Please write out every one of the rows below exactly, line for line.
-- BEGIN --
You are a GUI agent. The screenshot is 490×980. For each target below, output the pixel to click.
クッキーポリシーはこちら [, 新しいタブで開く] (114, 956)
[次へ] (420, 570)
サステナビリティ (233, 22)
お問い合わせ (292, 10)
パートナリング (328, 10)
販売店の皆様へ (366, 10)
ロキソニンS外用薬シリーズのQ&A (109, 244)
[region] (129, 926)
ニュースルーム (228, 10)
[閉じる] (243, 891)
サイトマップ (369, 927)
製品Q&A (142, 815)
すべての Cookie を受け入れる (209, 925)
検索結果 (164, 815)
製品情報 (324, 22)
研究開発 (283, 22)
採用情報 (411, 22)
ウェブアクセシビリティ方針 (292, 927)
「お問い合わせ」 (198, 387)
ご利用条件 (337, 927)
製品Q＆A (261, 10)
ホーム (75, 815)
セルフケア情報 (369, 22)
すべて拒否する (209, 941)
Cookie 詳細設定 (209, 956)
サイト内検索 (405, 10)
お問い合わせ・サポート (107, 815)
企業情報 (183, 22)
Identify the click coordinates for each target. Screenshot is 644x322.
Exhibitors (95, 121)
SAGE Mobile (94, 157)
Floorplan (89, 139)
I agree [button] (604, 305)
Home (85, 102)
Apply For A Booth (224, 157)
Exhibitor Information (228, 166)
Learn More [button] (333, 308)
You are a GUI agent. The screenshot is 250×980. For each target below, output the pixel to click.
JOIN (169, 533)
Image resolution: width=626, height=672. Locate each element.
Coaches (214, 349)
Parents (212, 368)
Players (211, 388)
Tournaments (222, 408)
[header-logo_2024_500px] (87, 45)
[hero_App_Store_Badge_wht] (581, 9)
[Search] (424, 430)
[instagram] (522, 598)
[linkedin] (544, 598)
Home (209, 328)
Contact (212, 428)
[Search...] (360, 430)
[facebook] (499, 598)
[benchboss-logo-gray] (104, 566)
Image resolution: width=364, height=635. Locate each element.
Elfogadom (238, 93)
-- END --
:: COMPLETE OUTPUT ::
You are a GUI agent. The screenshot is 490×980. For each target below, output the pixel to click.
クッキーポリシーはこちら [, 新しいタブで開く] (114, 956)
[次へ] (420, 570)
サステナビリティ (233, 22)
お問い合わせ (292, 10)
パートナリング (328, 10)
販売店の皆様へ (366, 10)
ロキソニンS外用薬シリーズのQ&A (109, 244)
[region] (129, 926)
ニュースルーム (228, 10)
[閉じる] (243, 891)
サイトマップ (369, 927)
製品Q&A (142, 815)
すべての Cookie を受け入れる (209, 925)
検索結果 (164, 815)
製品情報 (324, 22)
研究開発 (283, 22)
採用情報 (411, 22)
ウェブアクセシビリティ方針 (292, 927)
「お問い合わせ」 (198, 387)
ご利用条件 (337, 927)
製品Q＆A (261, 10)
ホーム (75, 815)
セルフケア情報 (369, 22)
すべて拒否する (209, 941)
Cookie 詳細設定 (209, 956)
サイト内検索 (405, 10)
お問い合わせ・サポート (107, 815)
企業情報 (183, 22)
Identify the click coordinates for each target. Screenshot is 644x322.
Exhibitors (95, 121)
SAGE Mobile (94, 157)
Floorplan (89, 139)
I agree [button] (604, 305)
Home (85, 102)
Apply For A Booth (224, 157)
Exhibitor Information (228, 166)
Learn More [button] (333, 308)
You are a GUI agent. The screenshot is 250×980. For each target below, output the pixel to click.
JOIN (169, 533)
Image resolution: width=626, height=672. Locate each element.
Coaches (214, 349)
Parents (212, 368)
Players (211, 388)
Tournaments (222, 408)
[header-logo_2024_500px] (87, 45)
[hero_App_Store_Badge_wht] (581, 9)
[Search] (424, 430)
[instagram] (522, 598)
[linkedin] (544, 598)
Home (209, 328)
Contact (212, 428)
[Search...] (360, 430)
[facebook] (499, 598)
[benchboss-logo-gray] (104, 566)
Image resolution: width=364, height=635. Locate each element.
Elfogadom (238, 93)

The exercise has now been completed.